Synthetic data’s pivotal role in boosting innovation

By Smith Institute

With today’s computing technology, data-driven problems in forecasting and optimisation that were previously impossible can be solved in short order. In concert with exciting developments like quantum computing, this power is set to keep multiplying many times over. Good data sits at the heart of these solutions. But there are many instances where it’s impossible, impractical or illegal to use real data, potentially stopping innovation in its tracks. 

Synthetic data is a way forward. Rather than being the data equivalent of ‘lorum ipsum’ placeholder text, it accurately reflects the real data to enable significant and valuable conclusions to be drawn. Using AI and modelling, you can synthesise whole swathes of data in a repeatable and realistic fashion. By synthesising input data from scratch or by creating new data from old, you can build, test and demonstrate a proof of concept at maximum velocity with total control and with your risks mitigated. 

Synthetic data keeps the build moving 

The future of data-driven computing looks exciting, and you want to make decisions fast. Maybe quantum optimisation is ideal for your goals, or your next killer app will depend on a graph neural net. But you need data to go deep in the build process – and different compute means different data to what you already might have. Synthetic data can bridge the gap. 

Perhaps you’re leaning on the latest graphics processing unit (GPU) to power ultra-high-resolution forecasts. Or perhaps you’re considering quantum computing, with its potential to solve optimisation problems that are intractable today. What if your input data isn’t high enough resolution, or you simply don’t have enough? How do you test your nascent solution? Or demonstrate it to the board? 

Starting from scratch 

If you only have old data – or none at all! – that shouldn’t stop you building new analytics solutions. If anything, it’s an opportunity. For many data sets, you can build a mathematical model that represents the fundamental behaviours you anticipate, like surges in power use at teatime or drivers diverting from a closed road. How rich a data set you create depends on the complexity of your use case: the metaverse is being used as synthetic data for training autonomous vehicles, for example. But even if your synthetic data is only a rough approximation of reality, it can still be hugely valuable for testing high-impact scenarios. 
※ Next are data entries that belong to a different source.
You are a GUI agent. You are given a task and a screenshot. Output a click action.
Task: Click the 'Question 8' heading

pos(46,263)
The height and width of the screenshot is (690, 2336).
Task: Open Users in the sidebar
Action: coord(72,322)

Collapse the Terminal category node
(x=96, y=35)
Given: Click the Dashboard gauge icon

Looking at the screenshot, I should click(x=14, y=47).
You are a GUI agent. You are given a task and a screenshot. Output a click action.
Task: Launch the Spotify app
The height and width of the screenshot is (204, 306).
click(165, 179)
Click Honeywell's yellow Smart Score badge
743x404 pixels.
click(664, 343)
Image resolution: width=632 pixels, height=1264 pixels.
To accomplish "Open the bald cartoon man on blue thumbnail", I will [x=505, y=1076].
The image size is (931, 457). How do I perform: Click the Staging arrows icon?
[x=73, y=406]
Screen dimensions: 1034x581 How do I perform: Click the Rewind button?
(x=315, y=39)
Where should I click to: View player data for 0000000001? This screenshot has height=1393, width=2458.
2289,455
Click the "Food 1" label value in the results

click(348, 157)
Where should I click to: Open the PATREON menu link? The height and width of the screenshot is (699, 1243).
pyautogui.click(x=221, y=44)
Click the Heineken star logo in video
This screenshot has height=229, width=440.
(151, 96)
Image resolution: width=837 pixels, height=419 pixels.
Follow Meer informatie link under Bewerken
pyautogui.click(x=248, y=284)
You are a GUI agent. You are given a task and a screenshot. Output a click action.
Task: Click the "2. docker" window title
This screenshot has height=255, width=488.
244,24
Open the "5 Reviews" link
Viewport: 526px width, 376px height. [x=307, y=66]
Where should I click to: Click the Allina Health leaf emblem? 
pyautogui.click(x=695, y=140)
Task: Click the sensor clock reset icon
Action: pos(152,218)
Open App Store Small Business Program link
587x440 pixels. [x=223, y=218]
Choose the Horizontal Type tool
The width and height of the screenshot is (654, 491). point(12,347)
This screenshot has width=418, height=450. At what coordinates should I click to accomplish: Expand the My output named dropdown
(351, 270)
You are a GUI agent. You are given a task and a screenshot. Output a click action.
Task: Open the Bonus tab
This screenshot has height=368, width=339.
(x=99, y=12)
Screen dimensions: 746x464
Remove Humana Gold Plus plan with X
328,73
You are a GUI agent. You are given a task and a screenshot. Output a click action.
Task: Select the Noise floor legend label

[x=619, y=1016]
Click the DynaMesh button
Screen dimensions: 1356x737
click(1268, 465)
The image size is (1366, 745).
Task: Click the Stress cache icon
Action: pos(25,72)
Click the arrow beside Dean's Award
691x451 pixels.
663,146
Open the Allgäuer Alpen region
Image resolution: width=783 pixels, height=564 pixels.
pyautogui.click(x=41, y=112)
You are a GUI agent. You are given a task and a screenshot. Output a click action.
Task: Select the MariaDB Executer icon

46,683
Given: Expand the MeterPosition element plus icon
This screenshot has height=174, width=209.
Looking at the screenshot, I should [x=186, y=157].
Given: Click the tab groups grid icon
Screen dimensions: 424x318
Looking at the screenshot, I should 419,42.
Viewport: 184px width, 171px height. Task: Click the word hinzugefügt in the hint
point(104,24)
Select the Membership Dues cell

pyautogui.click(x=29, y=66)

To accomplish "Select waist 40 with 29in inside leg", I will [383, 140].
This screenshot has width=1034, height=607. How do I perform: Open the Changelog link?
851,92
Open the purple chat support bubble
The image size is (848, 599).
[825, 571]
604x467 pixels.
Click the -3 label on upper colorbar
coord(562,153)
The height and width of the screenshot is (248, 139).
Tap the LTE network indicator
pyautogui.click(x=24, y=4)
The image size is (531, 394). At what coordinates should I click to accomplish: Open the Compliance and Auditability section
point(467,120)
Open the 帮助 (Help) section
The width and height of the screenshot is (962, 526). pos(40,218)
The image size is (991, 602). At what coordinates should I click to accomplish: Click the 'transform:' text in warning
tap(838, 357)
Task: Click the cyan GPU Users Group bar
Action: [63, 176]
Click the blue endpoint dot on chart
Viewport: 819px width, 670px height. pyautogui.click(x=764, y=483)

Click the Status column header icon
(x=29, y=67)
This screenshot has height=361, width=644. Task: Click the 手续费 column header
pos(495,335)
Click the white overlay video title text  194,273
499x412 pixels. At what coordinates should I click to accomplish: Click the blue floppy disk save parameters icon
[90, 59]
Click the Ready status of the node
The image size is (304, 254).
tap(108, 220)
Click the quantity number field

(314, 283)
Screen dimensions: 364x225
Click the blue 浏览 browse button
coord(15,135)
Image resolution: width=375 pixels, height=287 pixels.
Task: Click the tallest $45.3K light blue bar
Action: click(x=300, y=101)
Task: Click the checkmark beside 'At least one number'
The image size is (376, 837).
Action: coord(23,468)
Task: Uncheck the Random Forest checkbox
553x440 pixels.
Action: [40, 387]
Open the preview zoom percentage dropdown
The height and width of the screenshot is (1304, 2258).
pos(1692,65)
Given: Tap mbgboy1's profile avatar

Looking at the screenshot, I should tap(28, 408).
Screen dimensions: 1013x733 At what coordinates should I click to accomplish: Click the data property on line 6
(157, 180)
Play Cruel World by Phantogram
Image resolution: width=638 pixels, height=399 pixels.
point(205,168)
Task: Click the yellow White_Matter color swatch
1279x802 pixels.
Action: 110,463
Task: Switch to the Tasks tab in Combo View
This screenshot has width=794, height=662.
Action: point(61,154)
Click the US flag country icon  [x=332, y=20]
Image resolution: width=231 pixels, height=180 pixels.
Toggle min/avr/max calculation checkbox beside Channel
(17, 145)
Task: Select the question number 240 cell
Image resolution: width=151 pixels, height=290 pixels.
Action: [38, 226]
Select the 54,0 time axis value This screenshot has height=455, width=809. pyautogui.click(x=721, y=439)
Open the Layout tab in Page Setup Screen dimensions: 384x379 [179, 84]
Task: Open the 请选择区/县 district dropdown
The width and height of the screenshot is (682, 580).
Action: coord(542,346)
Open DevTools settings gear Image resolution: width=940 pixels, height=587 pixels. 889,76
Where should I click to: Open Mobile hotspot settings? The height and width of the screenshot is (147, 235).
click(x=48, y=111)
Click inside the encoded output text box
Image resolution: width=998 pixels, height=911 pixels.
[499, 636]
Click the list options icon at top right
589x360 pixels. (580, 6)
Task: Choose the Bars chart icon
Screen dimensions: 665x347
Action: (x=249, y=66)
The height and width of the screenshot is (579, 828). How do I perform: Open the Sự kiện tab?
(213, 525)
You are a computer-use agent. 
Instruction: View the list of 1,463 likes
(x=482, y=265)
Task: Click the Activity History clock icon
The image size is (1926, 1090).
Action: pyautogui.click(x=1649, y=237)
You can also use data synthesis to fill in the blanks. Sometimes you can’t measure everything, or can’t record things often, like in the core of a nuclear reactor. Informed by your best understanding of the whole, a model of the system underneath can help you extrapolate from what you know to what you don’t, using techniques like Bayesian inference powered by scalable cloud compute. 

Mimicking data to mitigate risk 

On the other hand, when you’re data-rich, synthetic data can be used to mitigate risk. What if you’re uneasy about using real data in a development sandbox, or when demonstrating to potential partners? To avoid using real data until it’s necessary, you could train a generative adversarial network to make new data from old. 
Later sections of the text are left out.